Direction. Return the items from the line with "Collapse the 已保存的释义 section" to the line with "Uncheck 部門管理なしの科目には部門を設定しない Viewport: 598px" exactly as they appear, both of those lines included, and omit the pictures.

Task inputs.
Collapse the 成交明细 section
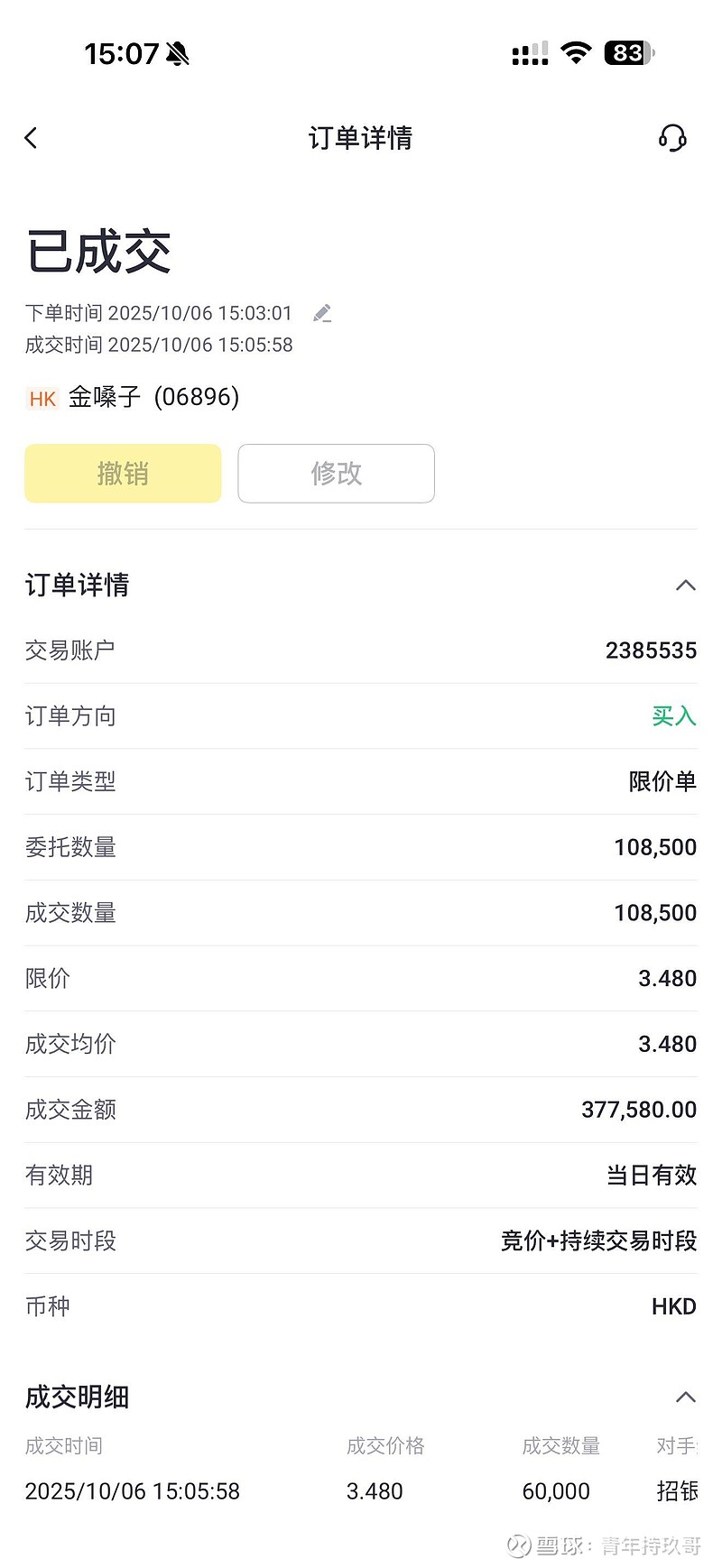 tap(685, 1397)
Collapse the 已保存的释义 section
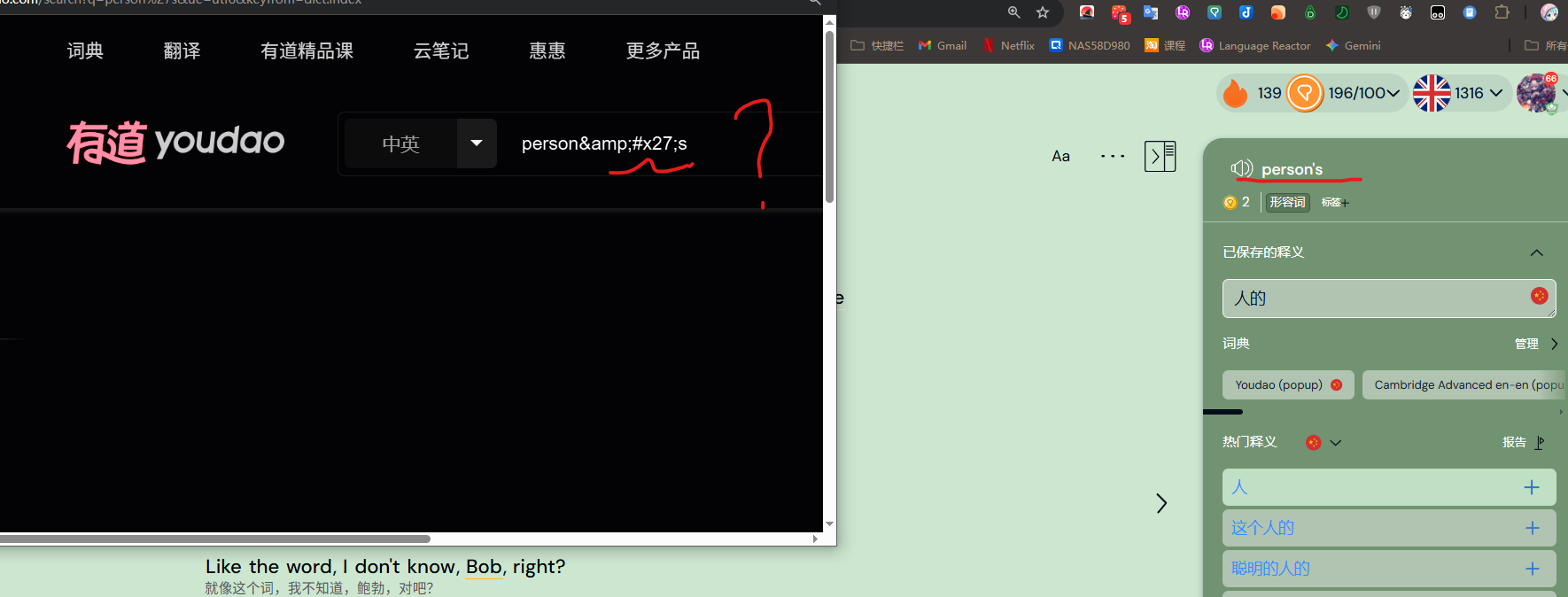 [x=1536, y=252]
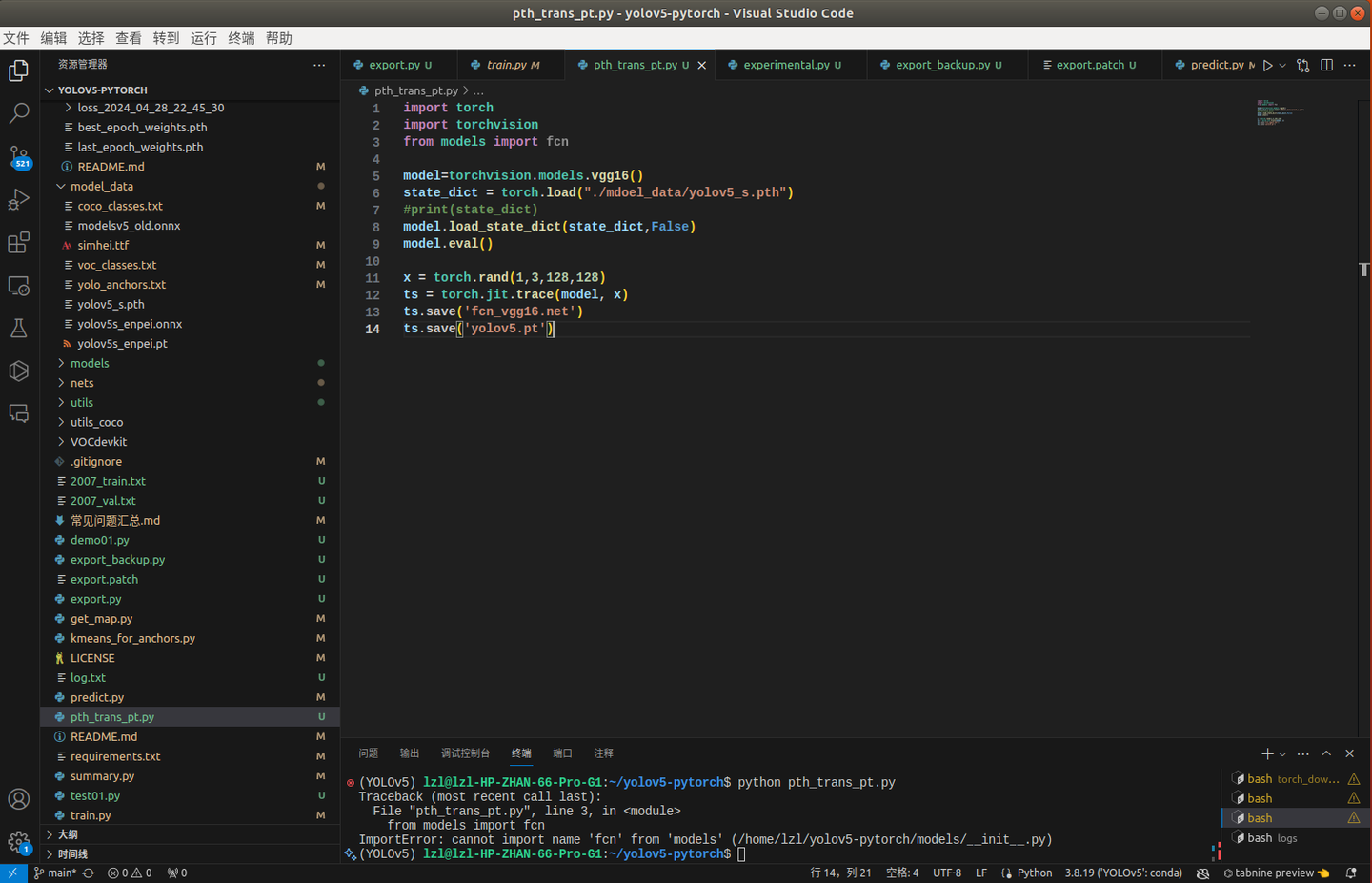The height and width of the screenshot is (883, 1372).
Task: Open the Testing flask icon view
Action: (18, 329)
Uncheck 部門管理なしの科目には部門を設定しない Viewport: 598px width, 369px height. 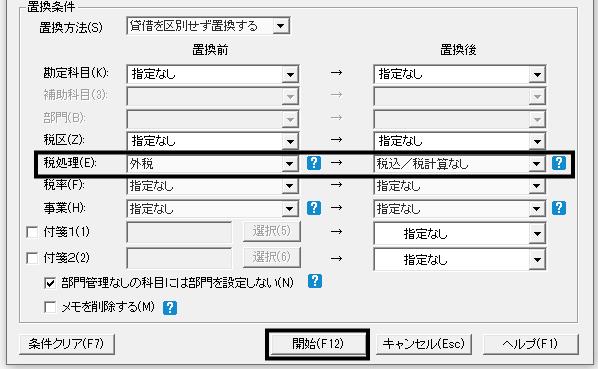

==

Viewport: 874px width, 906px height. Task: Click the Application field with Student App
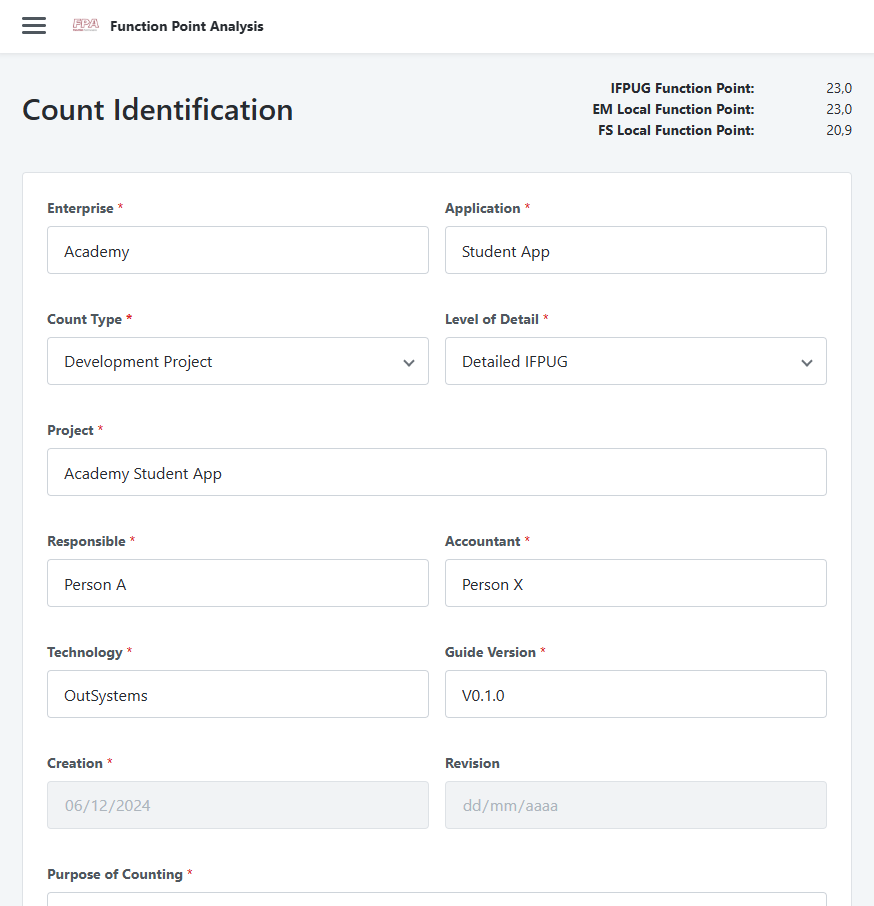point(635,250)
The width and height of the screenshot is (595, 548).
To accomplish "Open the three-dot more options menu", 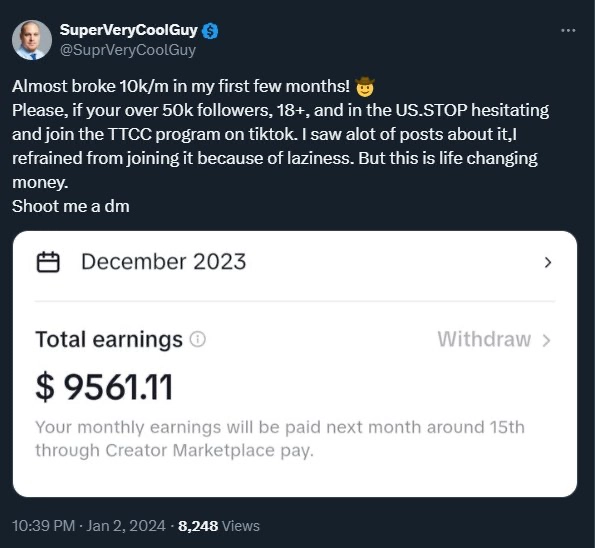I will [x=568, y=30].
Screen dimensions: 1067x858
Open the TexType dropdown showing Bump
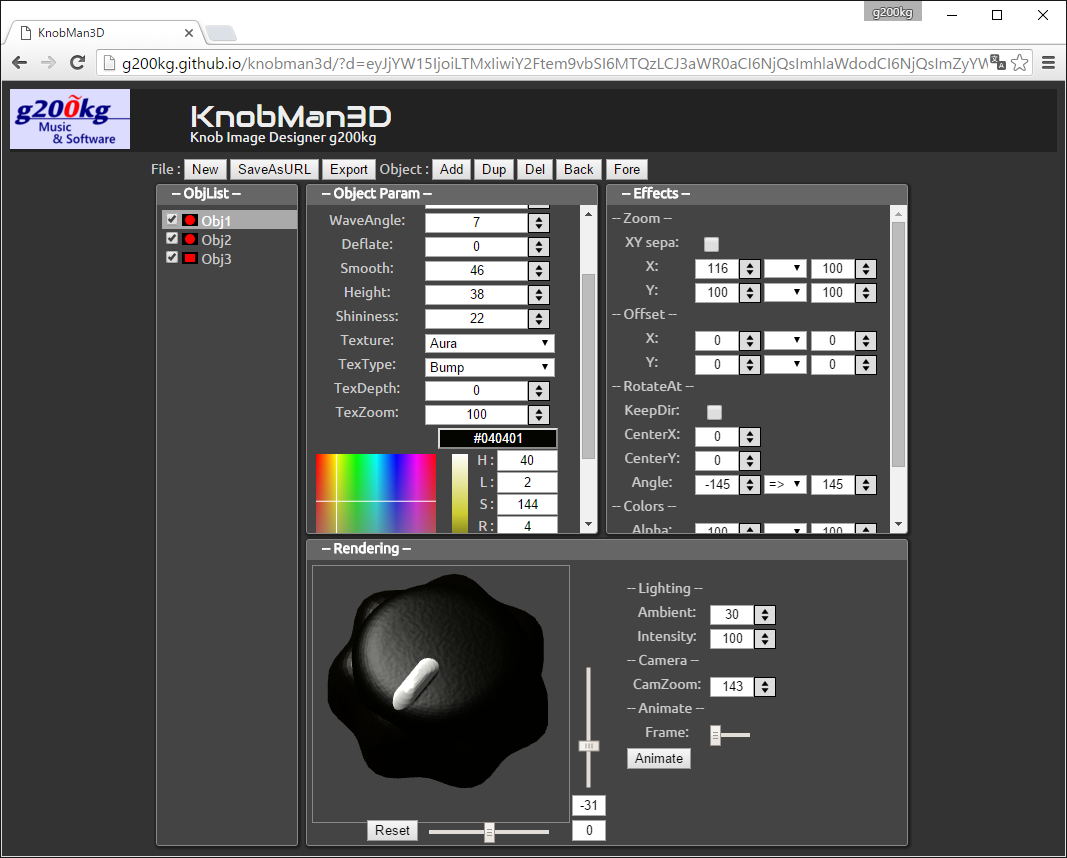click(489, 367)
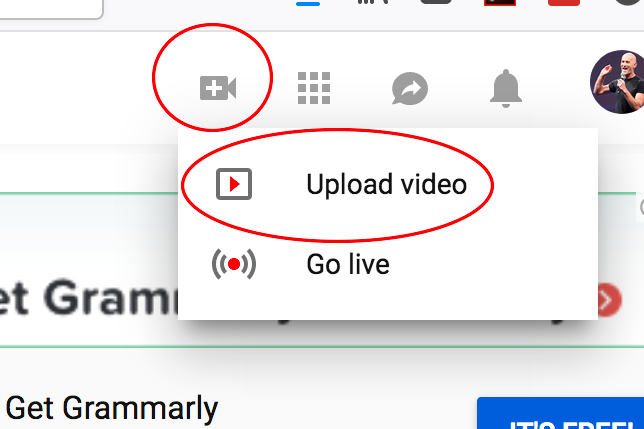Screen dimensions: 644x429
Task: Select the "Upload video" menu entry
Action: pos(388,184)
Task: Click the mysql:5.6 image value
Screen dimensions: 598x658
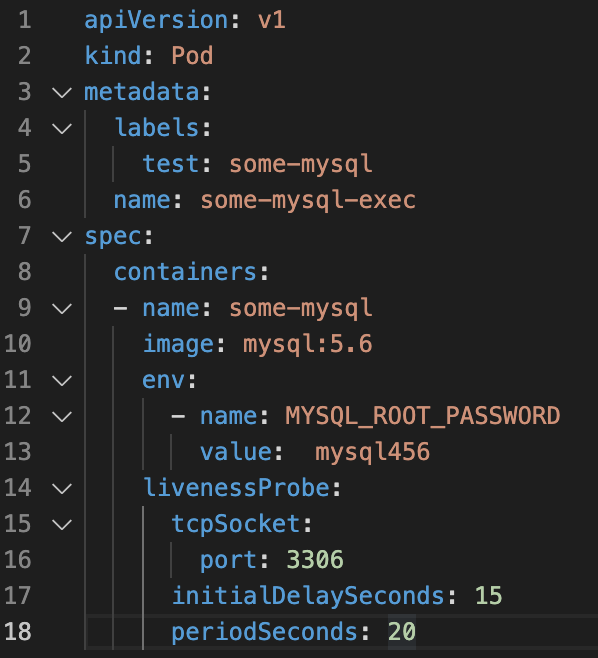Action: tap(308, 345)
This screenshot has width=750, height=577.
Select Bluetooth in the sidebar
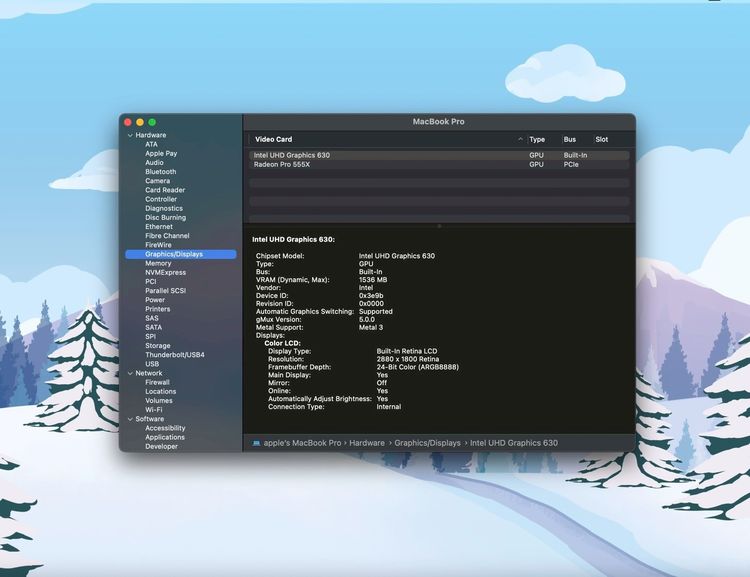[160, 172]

Written response.
Collapse the 已保存的释义 section
 [x=1536, y=252]
The height and width of the screenshot is (883, 1372).
Task: Open the Testing flask icon view
Action: (18, 329)
Uncheck 部門管理なしの科目には部門を設定しない Viewport: 598px width, 369px height. 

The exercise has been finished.